The collected climate information provides a robust basis for integrating climate effects into a proactive landslide cadaster and for developing climate–geomechanical indicators, enabling a comprehensive assessment of the influence of climate on slope stability.
Table 6 presents the correspondence between the older emission scenarios (RCPs) used in the IPCC AR5 report (2014) and the more recent SSP scenarios introduced in AR6 (2021), along with the projected increase in precipitation for the study area (based on project reports assessing precipitation changes). These data are not available in the conventional cadaster and, in a proactive landslide cadaster, would be continuously updated as new climate data and scenarios become available.
Based on data in Table 6, estimated average precipitation [25] and predicted future precipitation for different RCP scenarios were calculated. Precipitation projections presented in Table 7 are based on climate data from the CROSSRISK project [25]. These data are also not available in conventional cadasters and normally need to be obtained separately; in a proactive landslide cadaster, they would be integrated and continuously updated as new measurements and projections become available.

2.6. Climate Effects on Slope Conditions

Observed climate data indicate that climatic factors influence slopes through several mechanisms: increased soil saturation, enhanced water infiltration, reduction in material strength due to higher moisture content, intensified seepage and physical weathering, and elevated groundwater and surface water levels, including variations in pore water pressure.
Conventional landslide cadasters are generally inadequate for directly capturing these climate-induced effects, as they often lack the temporal resolution and hydro-mechanical context required to represent transient processes triggered by extreme weather events.
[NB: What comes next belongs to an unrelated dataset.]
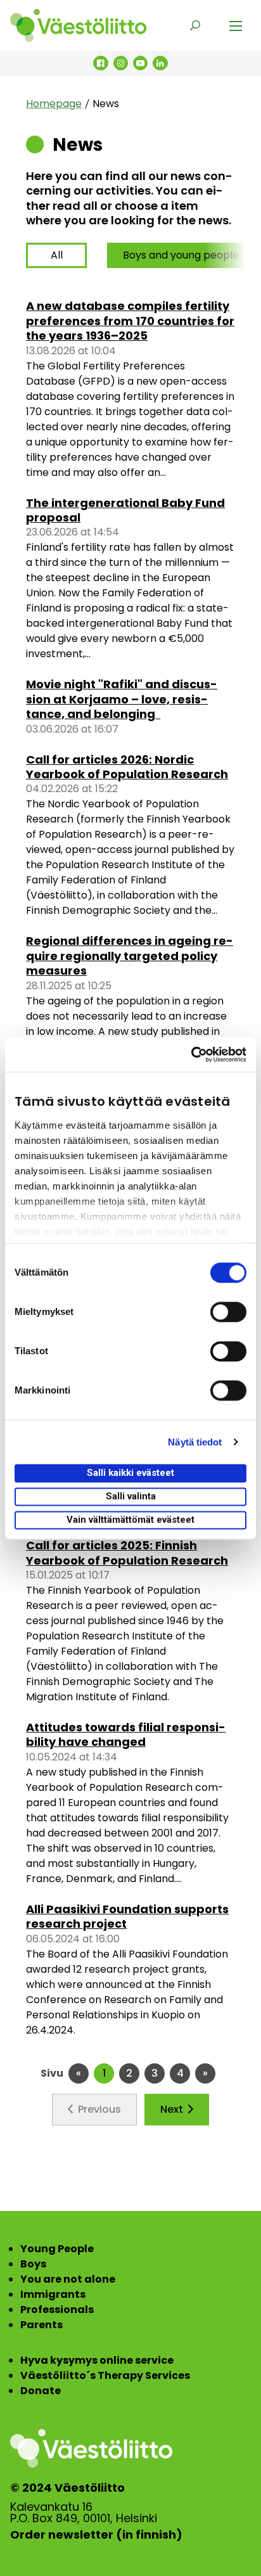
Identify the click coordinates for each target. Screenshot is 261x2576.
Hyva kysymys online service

Therefore, the impacts of climate were assessed by analyzing the interactions between precipitation patterns, temperature fluctuations, snowmelt, and dynamic changes in soil moisture, groundwater levels, and pore pressure within the slopes.
Short-duration, intense rainfall events can rapidly increase soil saturation from approximately 70% to over 95% at depths of around 2 m within just a few days. Under these conditions, net infiltration is constrained by the soil’s hydraulic conductivity (k). Laboratory measurements on representative soil materials, such as sandy clay, indicate a decrease in shear strength with increasing moisture: cohesion may decrease by approximately 0.5 kPa, and the internal friction angle by about 2° per 1% increase in volumetric water content. Such rapid changes can trigger landslides on vulnerable slopes.
Long-term trends in precipitation and extended wet periods contribute to cumulative effects on slope stability, including gradual saturation of soil layers and progressive reduction in cohesion. Seasonal snowmelt and temperature variations further influence temporal changes in soil water content and hydraulic loading, particularly in the upper soil layers.
To quantify the combined effects of these climatic factors, changes in soil saturation, effective stress, and matric suction were calculated, providing essential inputs for dynamic slope stability assessments. This approach underscores the limitations of conventional landslide cadasters in evaluating climate impacts and highlights the importance of integrating field observations with laboratory-determined soil properties for characteristic materials (e.g., sandy clay). Such integration facilitates the development of robust climate–geomechanical indicators (see Section 2.7) and supports proactive, evidence-based landslide risk management.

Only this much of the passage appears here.